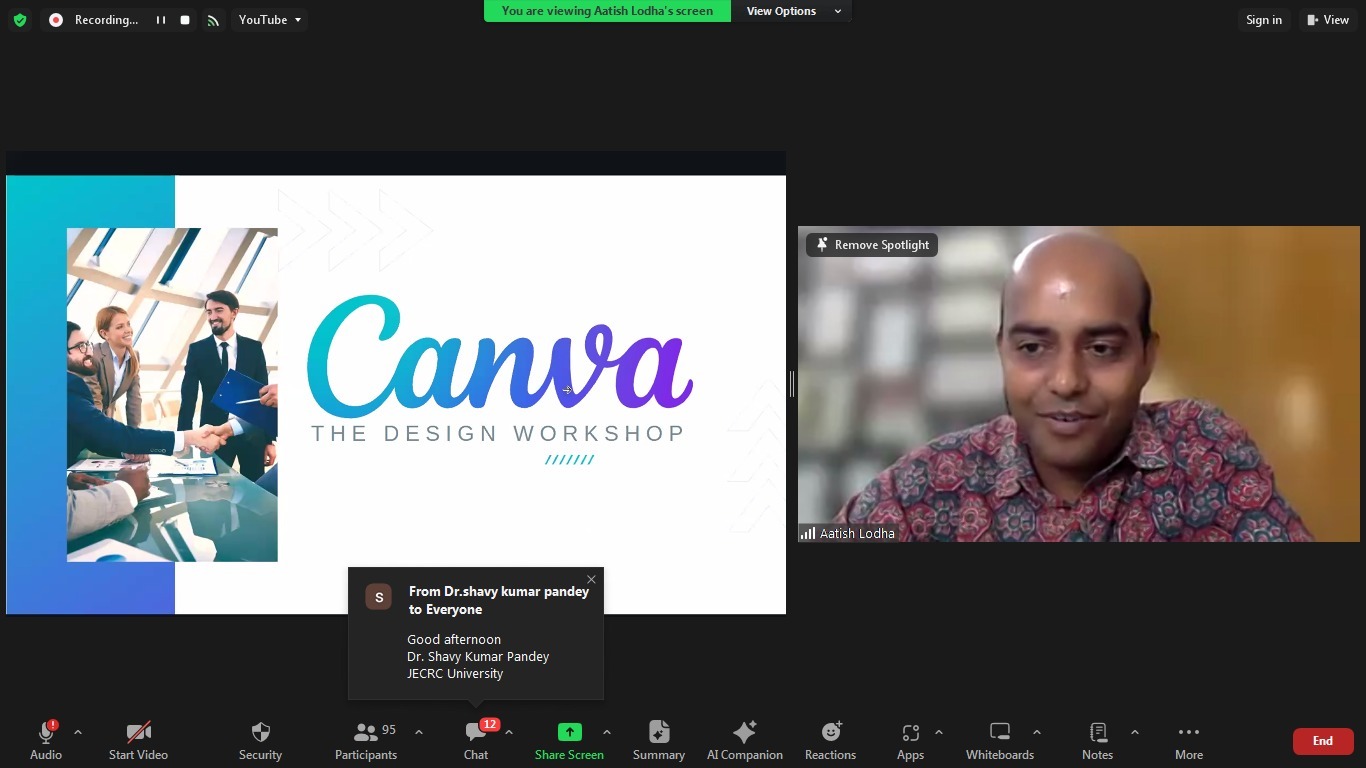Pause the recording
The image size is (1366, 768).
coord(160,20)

______________________________

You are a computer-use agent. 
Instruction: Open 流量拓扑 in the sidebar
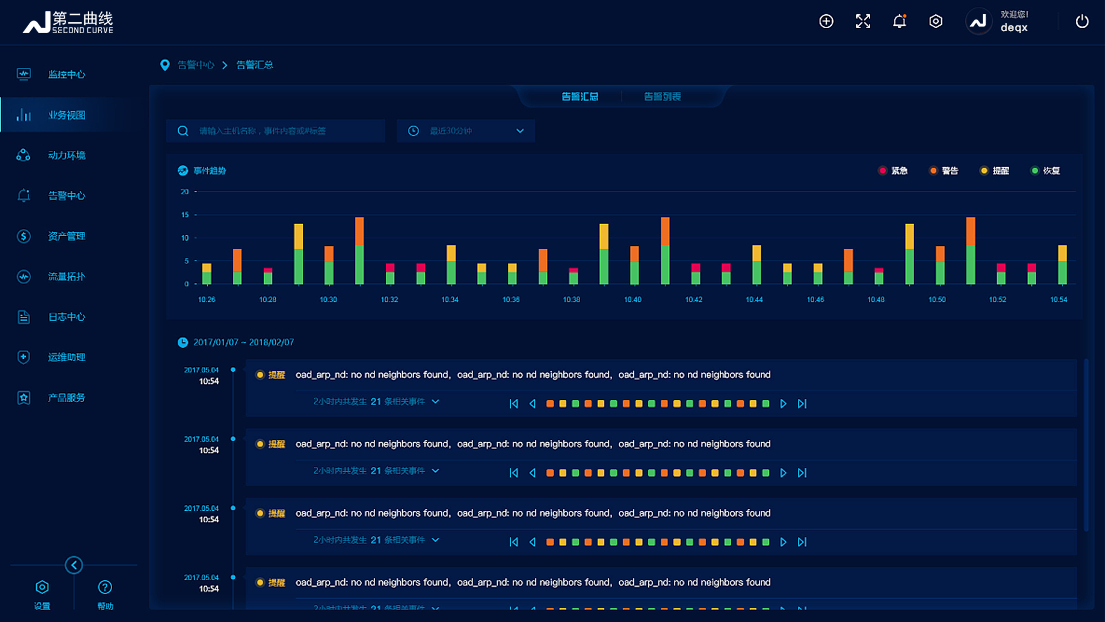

______________________________

» Objective:
Please give the records again starting at the line containing "Pause the recording" and ending at the line containing "coord(160,20)", swapping "recording" for "video" and changing nothing else. Leave the pictures out of your answer.

» Reply:
Pause the video
The image size is (1366, 768).
coord(160,20)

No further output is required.